Only an exact repetition of the lines from the one that holds "Viewport: 1473px width, 812px" to the end of the records is wanted.

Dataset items
-=-=-

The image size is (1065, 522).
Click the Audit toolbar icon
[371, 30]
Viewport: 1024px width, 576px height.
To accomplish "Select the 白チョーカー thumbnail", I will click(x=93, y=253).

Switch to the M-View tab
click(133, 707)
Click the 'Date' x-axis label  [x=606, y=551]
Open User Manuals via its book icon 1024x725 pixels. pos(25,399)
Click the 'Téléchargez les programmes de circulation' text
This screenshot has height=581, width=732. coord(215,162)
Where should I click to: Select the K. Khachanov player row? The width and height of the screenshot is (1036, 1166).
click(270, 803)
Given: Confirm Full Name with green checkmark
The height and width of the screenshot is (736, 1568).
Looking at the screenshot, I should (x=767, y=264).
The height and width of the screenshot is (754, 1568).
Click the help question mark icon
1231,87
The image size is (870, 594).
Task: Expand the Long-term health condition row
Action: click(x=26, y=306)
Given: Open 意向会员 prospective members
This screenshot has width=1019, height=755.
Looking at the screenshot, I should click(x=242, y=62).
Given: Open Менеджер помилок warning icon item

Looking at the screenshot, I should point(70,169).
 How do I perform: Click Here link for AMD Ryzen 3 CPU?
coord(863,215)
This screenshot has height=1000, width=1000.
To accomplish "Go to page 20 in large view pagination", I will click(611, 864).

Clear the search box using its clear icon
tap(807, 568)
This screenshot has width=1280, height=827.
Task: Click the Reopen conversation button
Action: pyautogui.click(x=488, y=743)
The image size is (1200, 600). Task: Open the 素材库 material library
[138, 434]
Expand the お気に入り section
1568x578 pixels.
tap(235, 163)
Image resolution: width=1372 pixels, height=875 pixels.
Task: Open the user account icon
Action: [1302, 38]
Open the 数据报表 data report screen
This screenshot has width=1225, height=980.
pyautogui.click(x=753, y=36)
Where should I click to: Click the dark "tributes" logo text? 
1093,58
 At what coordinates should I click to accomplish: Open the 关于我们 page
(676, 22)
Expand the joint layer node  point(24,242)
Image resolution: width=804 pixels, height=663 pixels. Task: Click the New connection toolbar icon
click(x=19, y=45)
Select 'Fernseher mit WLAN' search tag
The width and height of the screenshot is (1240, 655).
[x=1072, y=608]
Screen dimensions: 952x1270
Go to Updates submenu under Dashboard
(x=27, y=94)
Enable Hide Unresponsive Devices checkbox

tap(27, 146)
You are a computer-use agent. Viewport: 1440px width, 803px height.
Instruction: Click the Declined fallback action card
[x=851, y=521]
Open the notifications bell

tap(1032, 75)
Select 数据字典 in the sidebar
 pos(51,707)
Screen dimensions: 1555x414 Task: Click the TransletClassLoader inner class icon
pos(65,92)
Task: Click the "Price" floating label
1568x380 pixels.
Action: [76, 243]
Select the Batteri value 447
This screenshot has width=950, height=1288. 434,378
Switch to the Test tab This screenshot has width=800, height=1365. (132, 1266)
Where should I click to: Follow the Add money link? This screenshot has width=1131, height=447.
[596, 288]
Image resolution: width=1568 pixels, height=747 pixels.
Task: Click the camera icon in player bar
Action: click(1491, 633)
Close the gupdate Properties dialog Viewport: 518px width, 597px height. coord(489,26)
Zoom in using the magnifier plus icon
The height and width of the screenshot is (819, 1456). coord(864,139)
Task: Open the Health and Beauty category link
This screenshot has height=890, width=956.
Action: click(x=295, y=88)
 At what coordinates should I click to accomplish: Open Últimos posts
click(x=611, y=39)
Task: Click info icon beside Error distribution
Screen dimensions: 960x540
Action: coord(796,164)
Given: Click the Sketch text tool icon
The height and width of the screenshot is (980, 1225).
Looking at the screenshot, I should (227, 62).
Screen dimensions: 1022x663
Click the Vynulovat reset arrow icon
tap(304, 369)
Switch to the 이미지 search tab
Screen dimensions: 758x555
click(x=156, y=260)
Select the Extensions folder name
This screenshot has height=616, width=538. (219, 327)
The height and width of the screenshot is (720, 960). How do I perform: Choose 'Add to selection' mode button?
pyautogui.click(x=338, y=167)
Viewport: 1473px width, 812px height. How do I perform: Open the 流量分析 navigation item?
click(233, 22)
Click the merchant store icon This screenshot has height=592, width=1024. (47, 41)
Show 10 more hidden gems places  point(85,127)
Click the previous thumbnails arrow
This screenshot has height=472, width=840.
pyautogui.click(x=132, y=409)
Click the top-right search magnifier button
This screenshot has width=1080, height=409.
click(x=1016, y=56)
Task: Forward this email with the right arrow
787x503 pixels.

-=-=-

* Your solution *
Viewport: 1473px width, 812px height. How do I perform: Open the 流量分析 navigation item?
click(233, 22)
Click the merchant store icon This screenshot has height=592, width=1024. (47, 41)
Show 10 more hidden gems places  point(85,127)
Click the previous thumbnails arrow
This screenshot has height=472, width=840.
pyautogui.click(x=132, y=409)
Click the top-right search magnifier button
This screenshot has width=1080, height=409.
click(x=1016, y=56)
Task: Forward this email with the right arrow
787x503 pixels.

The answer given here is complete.